Firstly, apologies. It’s been a long time since I last posted but it’s been a hectic few months. This summer saw me moving house, changing jobs, writing up my PhD thesis and getting burgled so it’s been an interesting one to say the least.
I can’t deny that getting the thesis submitted was a struggle. Consolidating four years of research and experimentation that spanned a veritable plethora of academic disciplines* into a single book that no one will read was a mind mangling task that required hard-to-muster motivation. Chaos aside, I came across a great number of things that I plan to post about in the coming weeks and that’s exactly the subject of this post.

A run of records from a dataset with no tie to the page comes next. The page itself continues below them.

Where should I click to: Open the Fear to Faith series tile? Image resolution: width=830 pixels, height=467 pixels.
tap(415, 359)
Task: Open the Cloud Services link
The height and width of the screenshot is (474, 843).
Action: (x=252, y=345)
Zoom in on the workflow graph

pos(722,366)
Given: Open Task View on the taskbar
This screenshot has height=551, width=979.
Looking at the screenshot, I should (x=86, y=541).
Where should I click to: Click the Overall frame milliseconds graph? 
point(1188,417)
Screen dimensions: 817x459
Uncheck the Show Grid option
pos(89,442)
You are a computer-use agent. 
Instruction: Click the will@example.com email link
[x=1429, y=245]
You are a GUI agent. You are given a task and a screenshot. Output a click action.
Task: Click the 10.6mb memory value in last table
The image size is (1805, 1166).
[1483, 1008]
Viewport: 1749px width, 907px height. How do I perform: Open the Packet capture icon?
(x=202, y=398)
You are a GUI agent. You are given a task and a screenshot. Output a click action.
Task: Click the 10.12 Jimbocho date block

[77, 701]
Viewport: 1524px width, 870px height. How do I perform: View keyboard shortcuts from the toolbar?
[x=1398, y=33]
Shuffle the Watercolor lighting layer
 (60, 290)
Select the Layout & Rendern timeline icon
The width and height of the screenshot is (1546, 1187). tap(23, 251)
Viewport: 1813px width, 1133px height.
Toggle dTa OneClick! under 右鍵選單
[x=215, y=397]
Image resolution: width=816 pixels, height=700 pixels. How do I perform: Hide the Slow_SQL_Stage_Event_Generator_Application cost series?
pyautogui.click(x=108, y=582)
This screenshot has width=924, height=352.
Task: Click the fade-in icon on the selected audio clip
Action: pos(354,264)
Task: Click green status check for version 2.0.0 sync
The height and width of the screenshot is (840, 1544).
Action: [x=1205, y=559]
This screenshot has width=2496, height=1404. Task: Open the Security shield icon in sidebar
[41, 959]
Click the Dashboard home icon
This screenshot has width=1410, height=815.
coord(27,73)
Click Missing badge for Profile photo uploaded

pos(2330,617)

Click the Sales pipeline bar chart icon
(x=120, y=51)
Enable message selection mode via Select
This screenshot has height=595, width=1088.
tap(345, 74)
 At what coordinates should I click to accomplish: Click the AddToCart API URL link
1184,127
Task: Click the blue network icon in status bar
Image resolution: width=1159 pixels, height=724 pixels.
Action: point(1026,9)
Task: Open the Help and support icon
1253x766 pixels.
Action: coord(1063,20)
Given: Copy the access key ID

The next series of posts will concern the use of machine learning methods for stock picking. I know, I know, you don’t have tell me that’s a bad idea! You may have even read one of my previous posts that discouraged exactly this sort of tomfoolery. However, the objective of this work was not to build a Skynet type device that provides magical insight into the equity markets. As you will see, this research uses equity price data to explore the best ways to produce stable predictions in non-stationary time-series using only simple modifications to well-documented machine learning methodologies.
After exploring prediction of non-stationary processes we’ll get a little more application specific and explore the use of these techniques for forecasting price impact of large equity orders using depth-of-book data but more on this when the time comes. For now, thanks for bearing with me and I hope you enjoy what’s to come.
* Artificial intelligence, machine learning, mathematical finance, agent-based modelling and complexity theory were the major players.